Aim: Please reproduce the listing below word for word, from the line containing "Task: Tap the gold coin balance icon" up to and including the line containing "Action: (x=1107, y=32)", and leave out the pictures.

Supplied entries:
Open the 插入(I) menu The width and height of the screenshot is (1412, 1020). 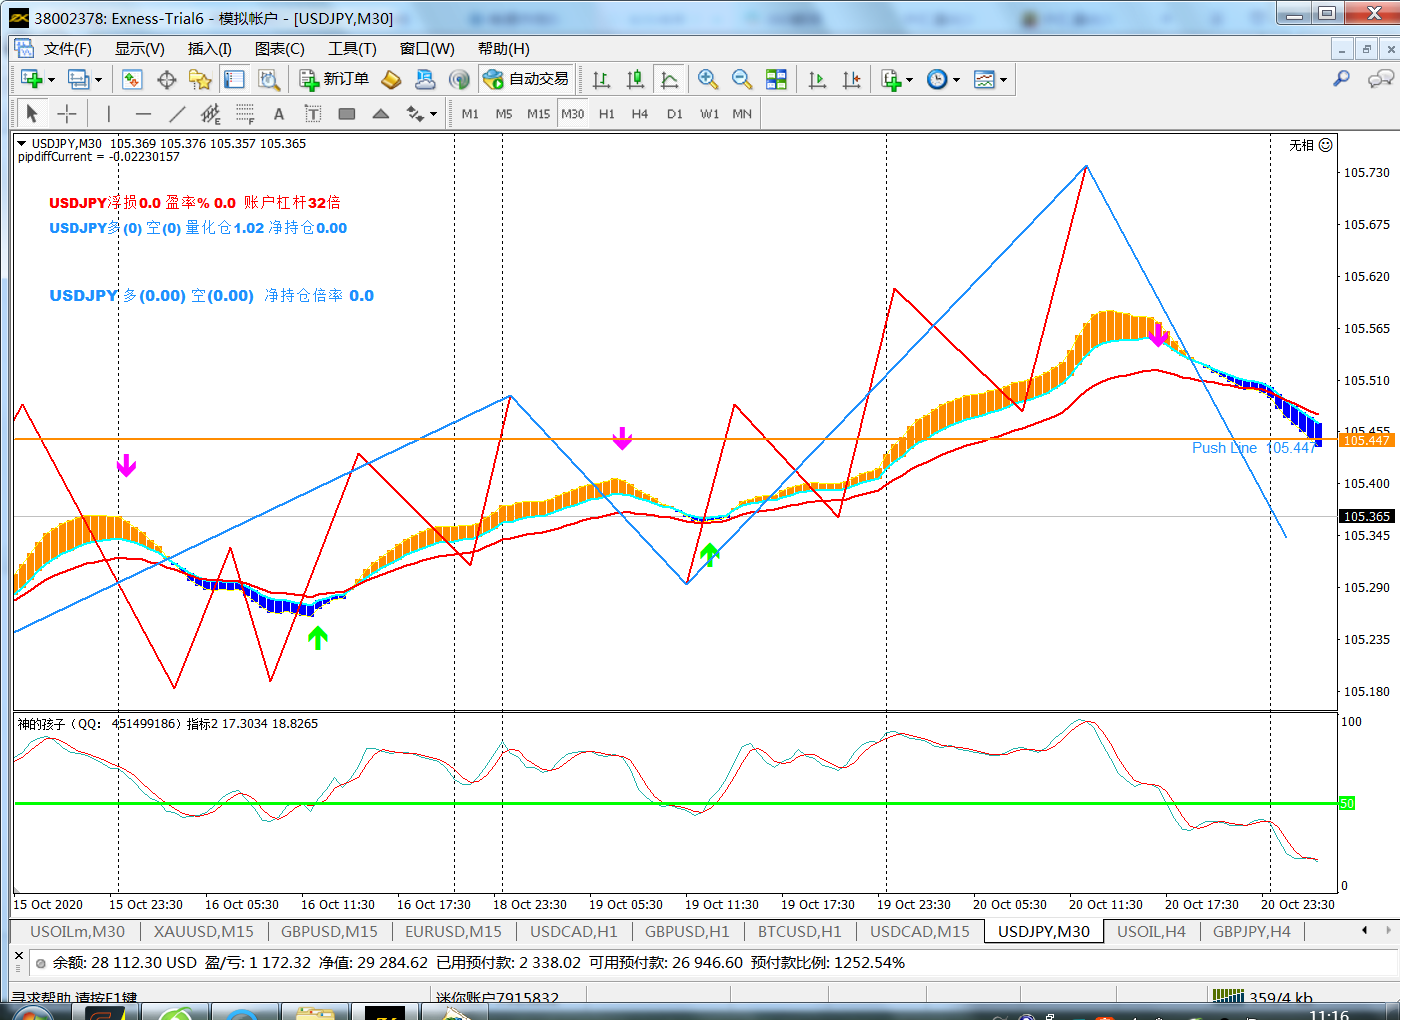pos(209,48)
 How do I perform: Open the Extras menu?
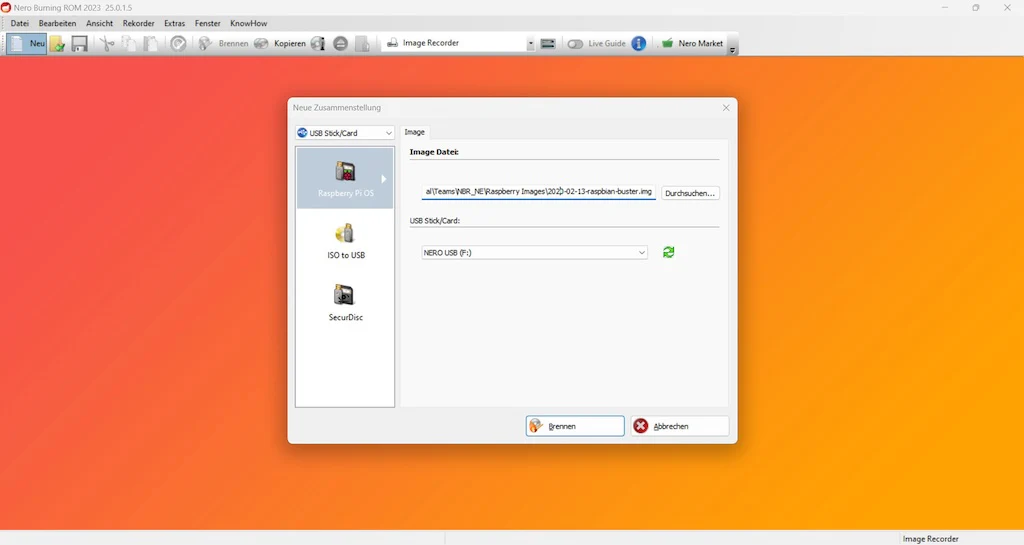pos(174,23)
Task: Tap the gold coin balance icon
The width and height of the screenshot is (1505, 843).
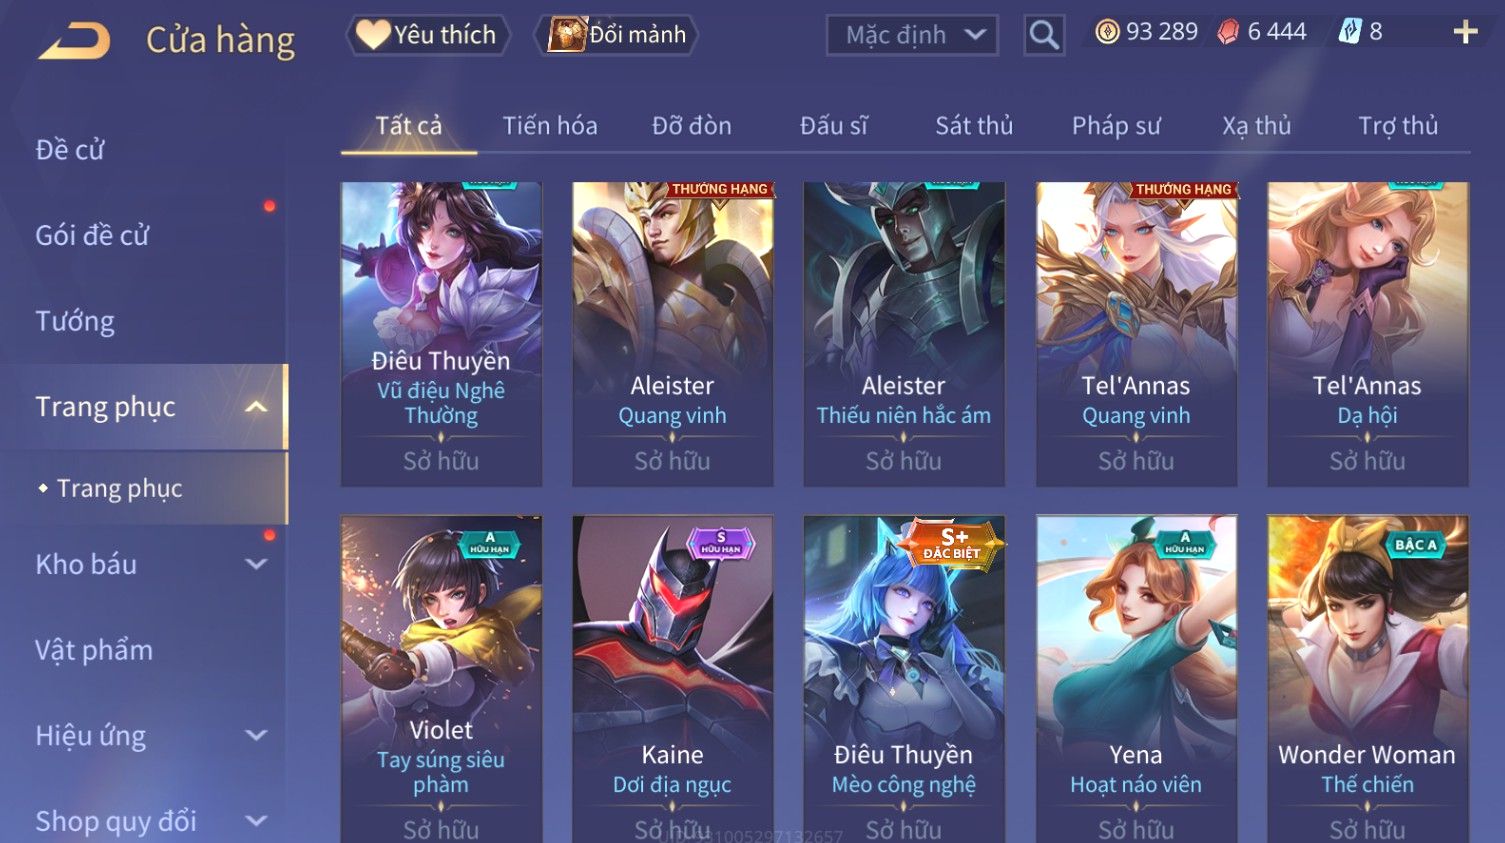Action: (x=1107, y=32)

---

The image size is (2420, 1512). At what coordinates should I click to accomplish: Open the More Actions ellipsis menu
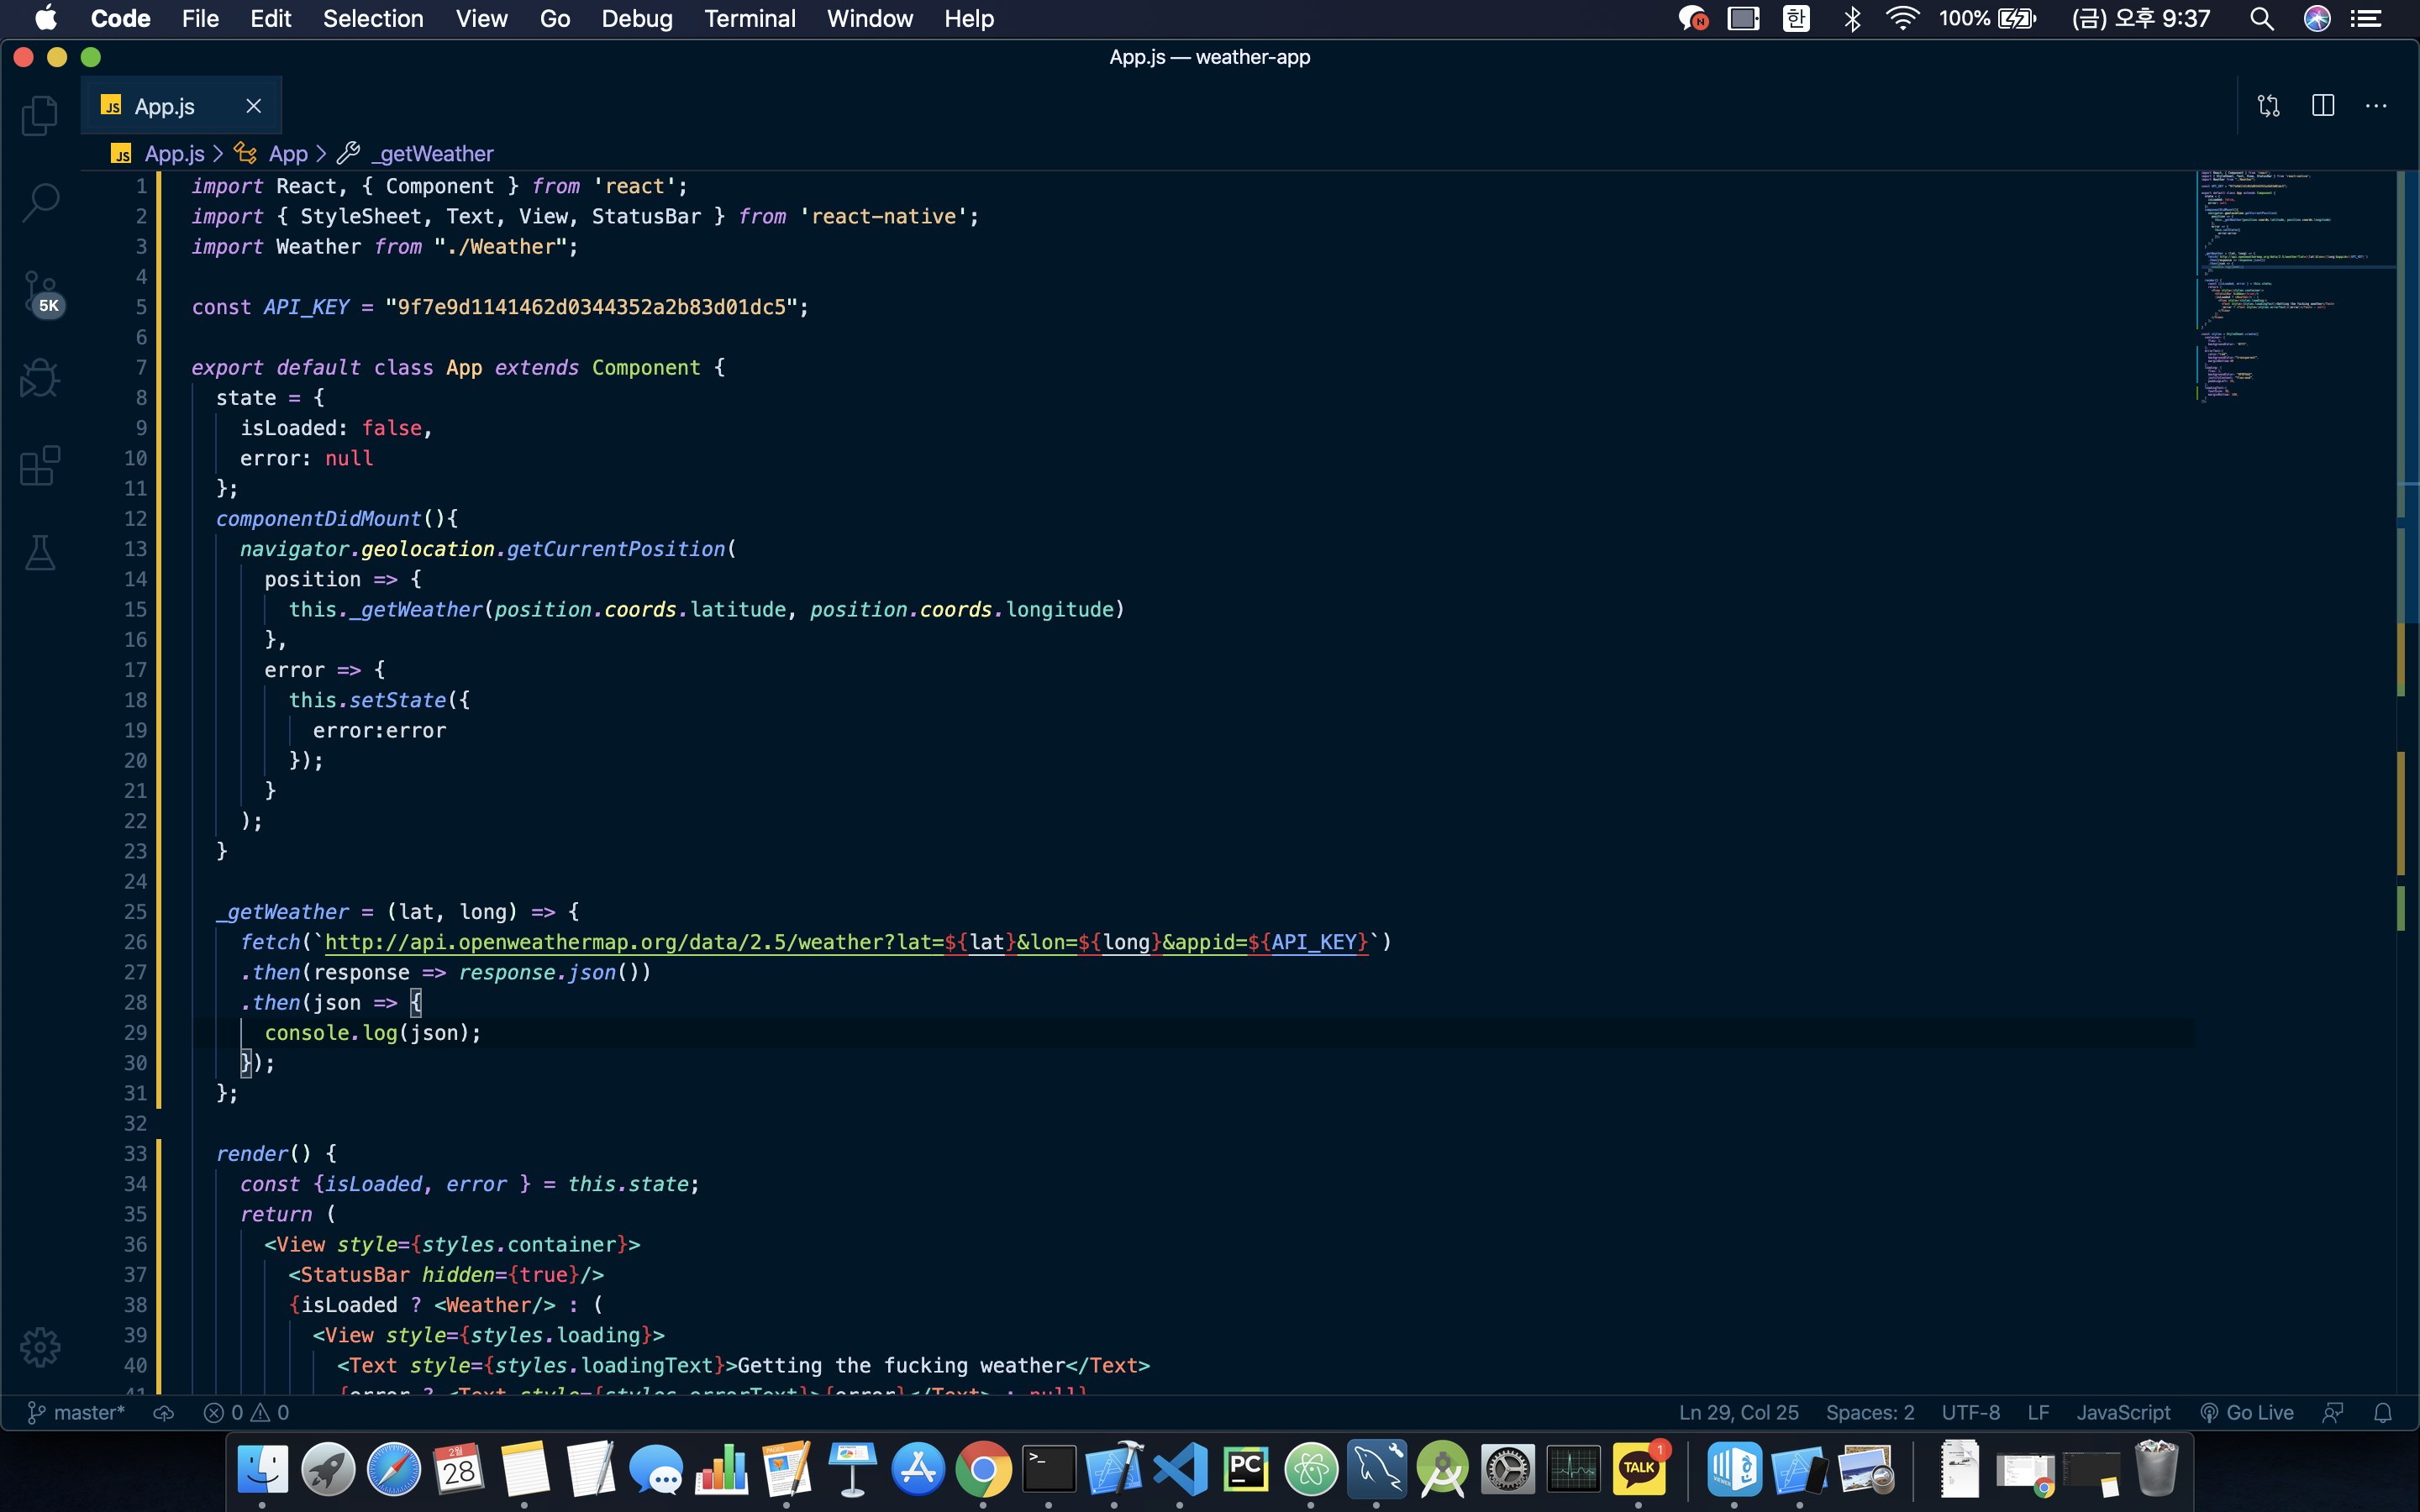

--

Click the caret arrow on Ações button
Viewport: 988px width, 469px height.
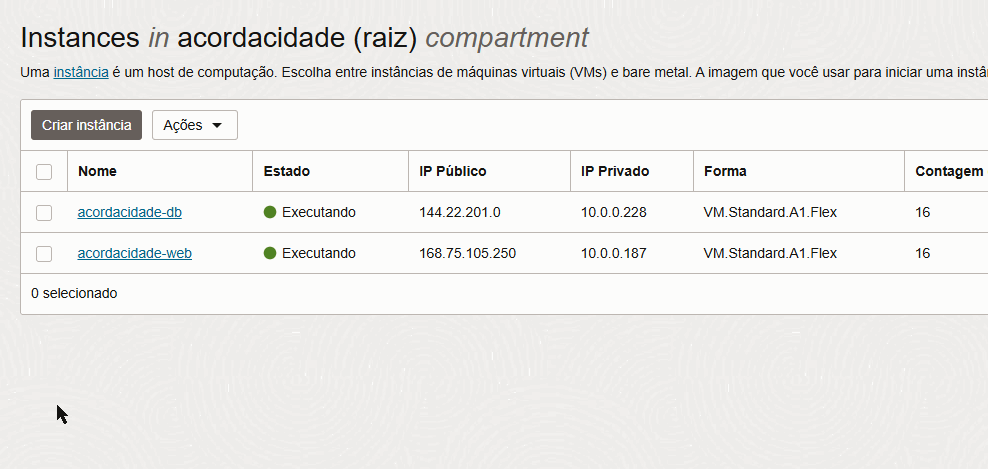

Correct response:
Task: Tap the gold coin balance icon
The width and height of the screenshot is (1505, 843).
Action: (x=1107, y=32)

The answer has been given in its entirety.